The ability to engage in critical, objective thought is the main enemy of Fundamentalism , whether here in America or elsewhere in the world.  It’s not by happenstance that ‘Teabonics’ (the new language created from the collective abysmal grammar and spelling on countless placards, signs and banners at Tea Party rallies) had its start not with liberal protests, but conservative rallies.  It’s not by chance that the majority of these people live in rural America, and are economically marginalized.  It’s not a coincidence that the Republican hierarchy plays to this, feeding the religiously-driven fears of militant Islam (Santorum recently stated that  ‘bombing Iran was a good idea’), homophobia and anti-abortion rhetoric.

Santorum’s dismissive theology (“…Obama is not a ‘true Christian’….”); his adherence to Dominionist tenets (his recent speech at CPAC outlined his belief that America is a ‘Christian nation’, and that our rights are not guaranteed by our Constitution, but are ‘derived from God’) is a narrow worldview in which he is the true arbiter of religion in America – one that he’d cheerfully impose on the rest of us.

The big wildcard in Santorum’s acceptance are those voters who consider themselves ‘independent’.  It’s becoming clearer as this campaign season wears on that these ‘independent’ voters – many of whom voted for Obama in the last election – have shifted significantly to the far Right.  These Republicans-by-default have the power to swing the election, and increasingly they’re voting not for a candidate, but for an ideology.

Santorum considers the Enlightenment to be evil.  He views Jefferson with disdain, and has no problem telling the world of this.  Instead, he’d implement the teachings of the Catholic church (at least where women are concerned); he’d also do away with the notion of learning anything from science, either (he called the concept of global climate-change ‘a form of theology.’)

He’d not only relegate science to the back burner – he’d actually promote ignorance.  Home-schooling is America’s future – because it allows parents to teach their children that the earth is 6,000 years old, and that dinosaurs lived at the same time as humans.

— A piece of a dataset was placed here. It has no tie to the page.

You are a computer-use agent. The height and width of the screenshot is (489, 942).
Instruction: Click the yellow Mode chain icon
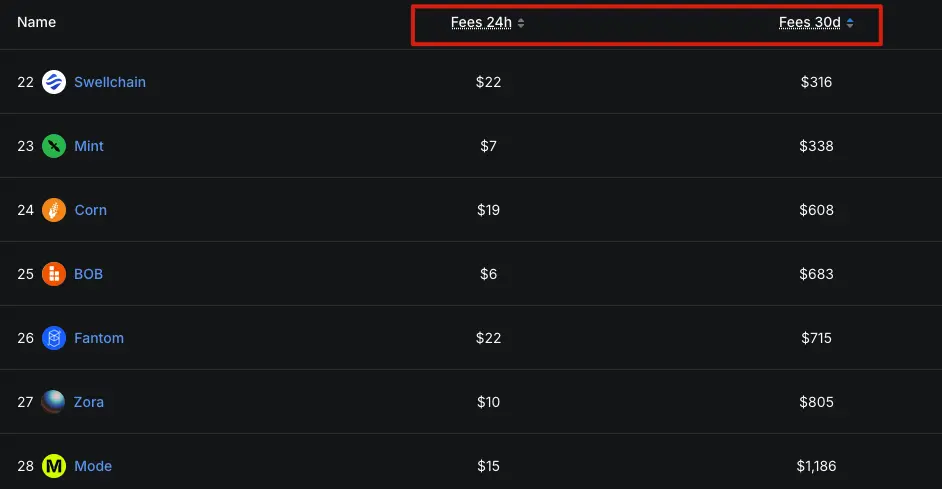(54, 466)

Santorum’s Mein Kampf-like blueprint for a future America mirrors his values.  In this, he mirrors the Republican party – a dangerous organization which was co-opted long ago by extremist elements.

America will survive a Santorum candidacy.  The Republican Party, however, cannot.

A Santorum presidency?   I imagine the Empire will survive that, too, in some fashion.  That sound you hear?  It’s the deep rush of water; thrumming through the hull of the Ship of State, as we sweep close to the edge.   Reality is a bitch; the hit-woman of the cosmos, and our very own date with her is coming up damn soon.  We can no longer call ‘bullshit’ on our own lies; we no longer hold ourselves accountable. We’d sooner (at least, most of us) blame it all on a disembodied creature called ‘Satan’, when things go wrong.  Small wonder a sanctimonious asshole like Santorum can hold the attention of so many of America’s illiterati.  It appears, at least today, that they outnumber The Rest of Us.

When the whole thing goes over the falls, it’ll be a hell of a show.

But I don’t want to be around to watch.